After the recent update of MapillaryJS, you can now compare any pair of images, regular as well as panoramas. It also features a simpler design to make MapillaryJS integrate smoothly in various applications.
We have previously explained how time travel works on the Mapillary web. The time travel feature is built with the MapillaryJS compare function for cases where there's a good enough match between the location, compass angle, and features in two images.
The compare functionality can be used to inspect how a scene changes over time. This is relevant for construction and development projects as well as observing e.g. seasonal changes in the environment.
The criterion of finding enough matching points between the images is sometimes not possible when a scene changes a lot over time. That's why with the latest update of MapillaryJS, we have softened the requirements so that matching points are no longer needed. Also, it is now possible to compare panoramas—considering the increase in the popularity of 360° cameras, this option becomes more and more relevant.
As the MapillaryJS library is open source, you can intergate the compare functionality in any application or website. (Note that we haven't implemented the updated functionality in the time travel feature on the Mapillary web yet.)
Let's take a look at a few interactive examples of what you can do now.
Using the compare function
You can try the new compare functionality for regular images as well as for panoramas below. For regular images, there are two modes, 3D and non-3D. In the 3D mode, the image content will be aligned and the camera viewpoint will move when changing the position. This relies on finding correspondancies between the images. It is not possible to pan or zoom in the 3D mode.
When not enough correspondences have been found, only the non-3D mode will be available. In this case, the images are laid out on top of each other. Here the content may not be perfectly aligned like in the 3D mode. Note that panoramas are always shown in non-3D mode—so pan and zoom are always available when comparing those.
Two modes for comparing regular images: 3D and non-3D (click on the indicator to change the mode). You can pan by dragging or zoom with the zoom controls in the non-3D mode.

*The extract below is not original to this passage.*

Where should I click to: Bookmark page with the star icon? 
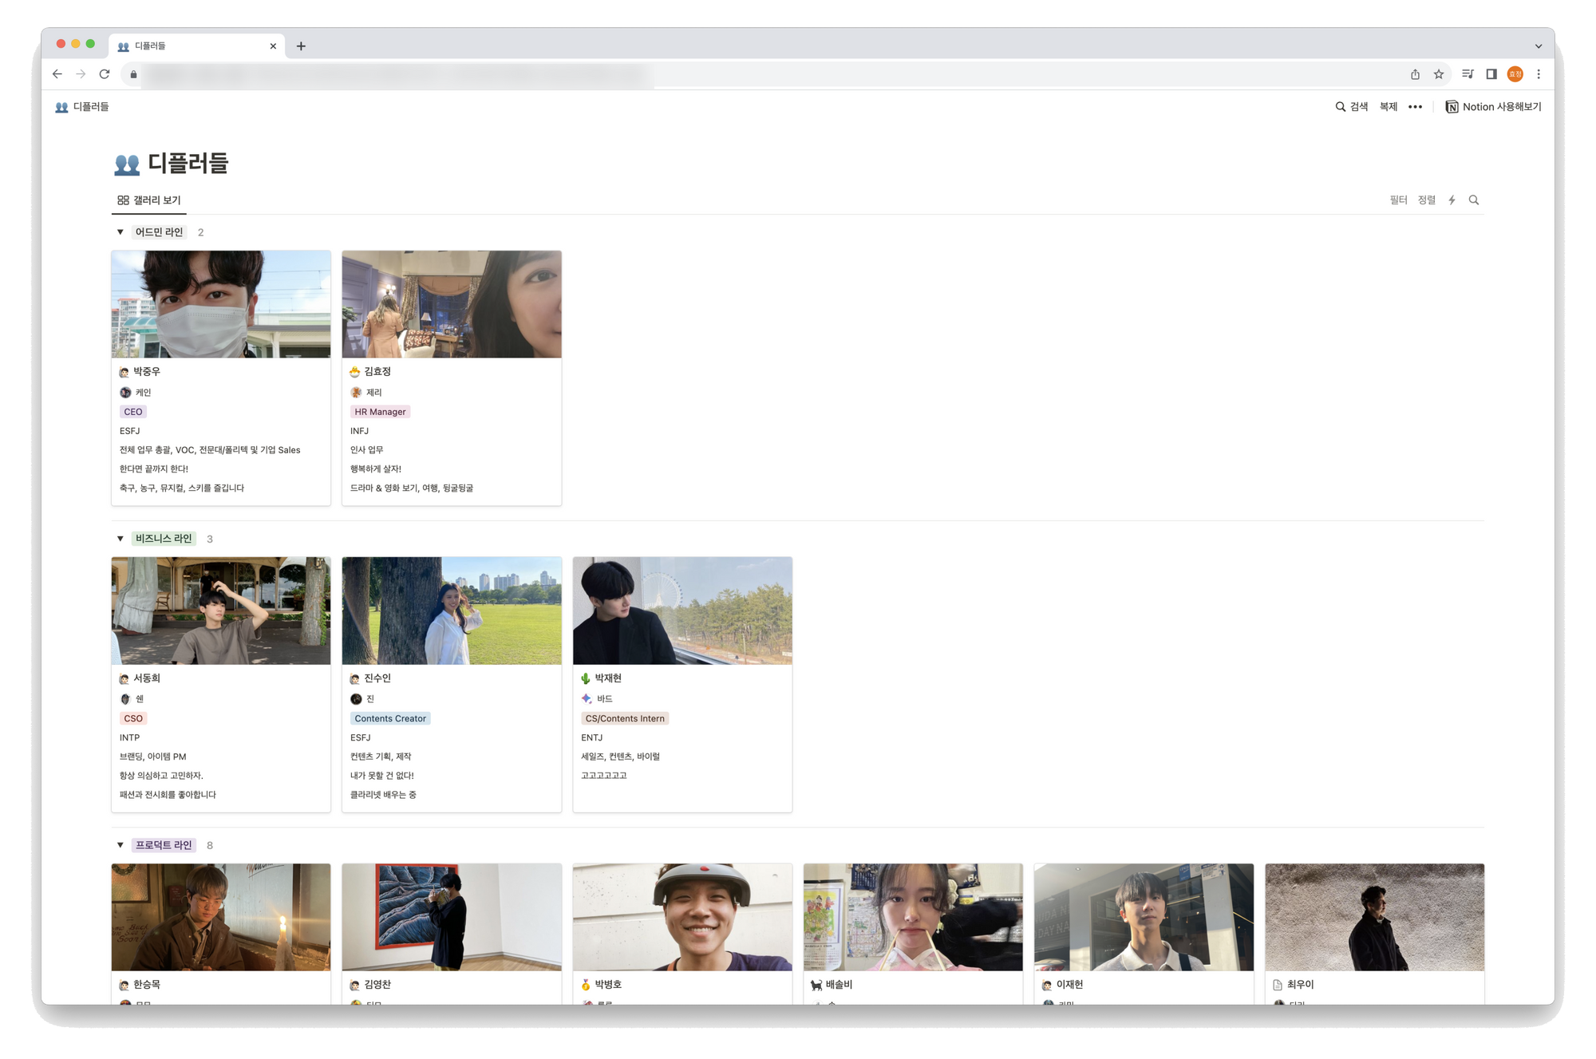[1439, 74]
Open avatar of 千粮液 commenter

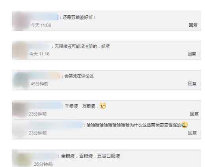pos(19,110)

Compare panoramas by using the compare controls. You can pan by dragging or zoom with the zoom controls.
When comparing images in the non-3D mode, the alignment between the content of the images will not be perfect. It will be best if the images were captured in the same location with the same direction (for panoramas, the same location is enough).
There are many occasions when images have not been captured in exactly the same location or direction. The content of the images may then not be perfectly aligned. In that case, you may want more fine-grained control over what to compare.
To do that, you can place two MapillaryJS viewers side by side like in the example below (or like in the MapillaryJS side by side compare example). When using two MapillaryJS viewers, you can also enable navigation controls and navigate to the desired position in each view (the spatial navigation arrows are disabled in the example, but the sequence navigation is shown).
Two MapillaryJS viewers. Try the side-by-side and curtain modes. Compare any part of the images by panning and zooming in the direction of interest in each view.
Simplifying the visual look
Since MapillaryJS is just the foundation with which you can integrate Mapillary, you should be able to minimize visual clutter and maximize focus.
We’ve removed all color from elements and icons, and made a simpler, more consistent interface. This results in a bare-bones, or as we say, spartan look that works well in various environments. In addition, you can opt to include or omit certain elements to make the interface clutter-free in your integration.
The MapillaryJS viewer with its cleaner interface.
Here is what we have changed:
Improved cover option: if you want to avoid loading MapillaryJS automatically, you can opt in to a new cover page style that makes it clear you should click it to start interacting with the viewer.
Zoom buttons: in addition to zooming with mousewheel and keyboard, you now have the option to display zoom buttons as a control for your viewers.
Compass indicator: the field of view sector always points forward, in the direction you are looking at. The north indicator always points to north in relation to your view.
Informative attribution: in addition to showing who contributed the image, you can now see the date as well.